▸ PROVIDED TEXT:
- Bagratid Iberia and lands acquired by it in the late 10th century
- Capital: Artanuji Bana
- Common languages: Georgian
- Religion: Eastern Orthodox (Georgian Orthodox Church)
- Government: Principality; (c. 813–888); Feudal Monarchy; (888–1008);
- • 813–826: Ashot I of Iberia
- • 826–876: Bagrat I
- • 876–881: David I
- • 881–888: Adarnase IV
- • 888–923: Adarnase IV
- • 923–937: David II
- • 937–945: Bagrat I
- • 958-994: Bagrat II
- • 994–1008: Gurgen
- Historical era: Early Middle Ages
- • Established: 888
- • Disestablished: 1008
| Preceded by | Succeeded by |
| / Principality of Iberia; / Arminiya | Kingdom of Georgia / ; Byzantine Empire / |
- Today part of: Georgia Turkey

= Kingdom of the Iberians =

Medieval Georgian state

The Kingdom of the Iberians was a medieval Georgian monarchy under the Bagrationi dynasty which emerged circa 888 AD, succeeding the Principality of Iberia, in historical region of Tao-Klarjeti, or upper Iberia in north-eastern Turkey as well parts of modern southwestern Georgia, that stretched from the Iberian gates in the south and to the Lesser Caucasus in the north.

Historically, the area comprised the following historical districts: West of the Arsiani Mountains were Tao, Klarjeti, Nigali, and Shavsheti, to the east lay Meskheti, Erusheti, Javakheti, Artaani, Abotsi, Kola and Basiani. The landscape is characterised by mountains and the river-systems of the Çoruh and the Kura. The region played a crucial role in the unification of all Georgian lands and principalities into the Kingdom of Georgia in 1008.

▸ RECORDS SHOWN:
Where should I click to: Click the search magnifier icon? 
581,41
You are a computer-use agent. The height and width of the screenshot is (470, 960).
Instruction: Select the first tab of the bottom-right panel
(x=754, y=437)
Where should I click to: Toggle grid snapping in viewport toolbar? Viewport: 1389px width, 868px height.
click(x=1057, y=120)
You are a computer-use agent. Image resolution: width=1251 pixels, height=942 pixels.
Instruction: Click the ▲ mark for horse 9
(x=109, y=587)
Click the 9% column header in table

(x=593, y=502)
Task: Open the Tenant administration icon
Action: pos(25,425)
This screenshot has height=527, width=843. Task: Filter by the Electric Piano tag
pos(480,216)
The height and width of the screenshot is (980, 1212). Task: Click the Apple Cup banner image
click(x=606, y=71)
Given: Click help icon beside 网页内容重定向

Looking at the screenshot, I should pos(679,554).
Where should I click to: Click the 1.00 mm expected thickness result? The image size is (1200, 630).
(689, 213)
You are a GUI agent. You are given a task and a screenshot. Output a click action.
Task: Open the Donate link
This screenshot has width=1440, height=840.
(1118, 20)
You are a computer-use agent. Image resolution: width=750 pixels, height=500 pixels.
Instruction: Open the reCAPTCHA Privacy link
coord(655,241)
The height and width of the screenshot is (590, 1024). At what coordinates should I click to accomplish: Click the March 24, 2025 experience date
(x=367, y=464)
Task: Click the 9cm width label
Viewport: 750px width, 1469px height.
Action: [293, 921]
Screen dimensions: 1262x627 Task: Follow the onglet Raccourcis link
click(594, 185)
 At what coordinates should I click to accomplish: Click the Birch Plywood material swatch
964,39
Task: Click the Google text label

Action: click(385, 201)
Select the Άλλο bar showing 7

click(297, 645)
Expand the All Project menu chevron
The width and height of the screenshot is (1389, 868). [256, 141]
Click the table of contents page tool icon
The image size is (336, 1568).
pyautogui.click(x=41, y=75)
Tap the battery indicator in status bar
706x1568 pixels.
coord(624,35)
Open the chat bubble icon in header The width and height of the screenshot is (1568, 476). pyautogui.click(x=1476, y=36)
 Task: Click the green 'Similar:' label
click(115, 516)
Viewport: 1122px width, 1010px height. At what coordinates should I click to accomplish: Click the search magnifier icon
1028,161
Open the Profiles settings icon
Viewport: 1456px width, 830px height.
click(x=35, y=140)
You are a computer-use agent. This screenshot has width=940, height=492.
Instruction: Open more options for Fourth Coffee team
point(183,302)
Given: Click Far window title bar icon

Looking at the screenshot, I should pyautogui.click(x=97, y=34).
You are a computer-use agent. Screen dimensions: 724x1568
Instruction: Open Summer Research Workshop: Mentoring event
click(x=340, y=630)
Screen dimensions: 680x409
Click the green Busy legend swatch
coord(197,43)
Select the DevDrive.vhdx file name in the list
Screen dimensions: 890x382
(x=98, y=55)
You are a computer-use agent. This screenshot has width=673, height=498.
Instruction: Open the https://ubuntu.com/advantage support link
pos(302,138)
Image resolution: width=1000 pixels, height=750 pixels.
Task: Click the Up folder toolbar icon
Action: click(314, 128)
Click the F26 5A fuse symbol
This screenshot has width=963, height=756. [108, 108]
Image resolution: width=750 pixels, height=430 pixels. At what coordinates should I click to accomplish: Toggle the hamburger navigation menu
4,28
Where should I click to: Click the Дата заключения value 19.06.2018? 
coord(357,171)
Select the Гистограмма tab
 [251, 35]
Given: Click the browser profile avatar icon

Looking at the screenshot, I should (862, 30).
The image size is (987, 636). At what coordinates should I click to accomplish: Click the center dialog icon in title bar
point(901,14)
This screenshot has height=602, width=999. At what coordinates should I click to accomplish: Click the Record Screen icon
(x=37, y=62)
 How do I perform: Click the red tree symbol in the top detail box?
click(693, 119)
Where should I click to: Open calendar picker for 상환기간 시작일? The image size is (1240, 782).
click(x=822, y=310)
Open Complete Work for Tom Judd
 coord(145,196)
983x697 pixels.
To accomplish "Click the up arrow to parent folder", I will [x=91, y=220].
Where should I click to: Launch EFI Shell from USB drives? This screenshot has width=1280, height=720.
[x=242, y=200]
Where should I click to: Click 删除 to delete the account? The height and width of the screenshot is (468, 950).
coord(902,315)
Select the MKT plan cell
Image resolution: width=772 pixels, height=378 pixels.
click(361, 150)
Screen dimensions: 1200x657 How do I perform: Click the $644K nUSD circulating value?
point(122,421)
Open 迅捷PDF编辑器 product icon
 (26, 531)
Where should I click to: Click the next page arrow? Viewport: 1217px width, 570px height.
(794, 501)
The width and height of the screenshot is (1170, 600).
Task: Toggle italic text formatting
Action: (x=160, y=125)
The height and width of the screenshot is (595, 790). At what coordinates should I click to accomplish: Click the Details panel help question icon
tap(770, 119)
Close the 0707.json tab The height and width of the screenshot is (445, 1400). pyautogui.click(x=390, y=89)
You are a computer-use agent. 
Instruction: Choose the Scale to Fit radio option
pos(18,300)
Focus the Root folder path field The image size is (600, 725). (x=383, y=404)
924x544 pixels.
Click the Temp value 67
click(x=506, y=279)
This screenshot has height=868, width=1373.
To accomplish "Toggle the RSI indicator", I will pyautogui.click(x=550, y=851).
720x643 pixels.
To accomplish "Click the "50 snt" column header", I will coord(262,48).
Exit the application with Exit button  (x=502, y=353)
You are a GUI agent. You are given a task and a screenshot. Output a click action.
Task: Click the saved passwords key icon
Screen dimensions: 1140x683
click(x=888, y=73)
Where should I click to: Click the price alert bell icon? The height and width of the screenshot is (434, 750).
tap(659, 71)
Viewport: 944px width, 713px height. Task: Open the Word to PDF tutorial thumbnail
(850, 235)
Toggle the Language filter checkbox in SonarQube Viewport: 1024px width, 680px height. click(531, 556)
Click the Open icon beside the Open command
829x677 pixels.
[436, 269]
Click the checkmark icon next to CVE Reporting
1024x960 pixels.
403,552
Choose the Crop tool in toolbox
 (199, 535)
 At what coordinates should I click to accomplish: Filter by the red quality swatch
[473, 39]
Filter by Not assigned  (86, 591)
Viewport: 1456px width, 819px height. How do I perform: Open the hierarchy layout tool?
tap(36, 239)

▸ WHAT TO DO: Please return the whole text on the Kingdom of the Iberians from above, word for word, with nothing added, dropped or changed.

▸ SOLUTION TO THE PROBLEM:
- Bagratid Iberia and lands acquired by it in the late 10th century
- Capital: Artanuji Bana
- Common languages: Georgian
- Religion: Eastern Orthodox (Georgian Orthodox Church)
- Government: Principality; (c. 813–888); Feudal Monarchy; (888–1008);
- • 813–826: Ashot I of Iberia
- • 826–876: Bagrat I
- • 876–881: David I
- • 881–888: Adarnase IV
- • 888–923: Adarnase IV
- • 923–937: David II
- • 937–945: Bagrat I
- • 958-994: Bagrat II
- • 994–1008: Gurgen
- Historical era: Early Middle Ages
- • Established: 888
- • Disestablished: 1008
| Preceded by | Succeeded by |
| / Principality of Iberia; / Arminiya | Kingdom of Georgia / ; Byzantine Empire / |
- Today part of: Georgia Turkey

= Kingdom of the Iberians =

Medieval Georgian state

The Kingdom of the Iberians was a medieval Georgian monarchy under the Bagrationi dynasty which emerged circa 888 AD, succeeding the Principality of Iberia, in historical region of Tao-Klarjeti, or upper Iberia in north-eastern Turkey as well parts of modern southwestern Georgia, that stretched from the Iberian gates in the south and to the Lesser Caucasus in the north.

Historically, the area comprised the following historical districts: West of the Arsiani Mountains were Tao, Klarjeti, Nigali, and Shavsheti, to the east lay Meskheti, Erusheti, Javakheti, Artaani, Abotsi, Kola and Basiani. The landscape is characterised by mountains and the river-systems of the Çoruh and the Kura. The region played a crucial role in the unification of all Georgian lands and principalities into the Kingdom of Georgia in 1008.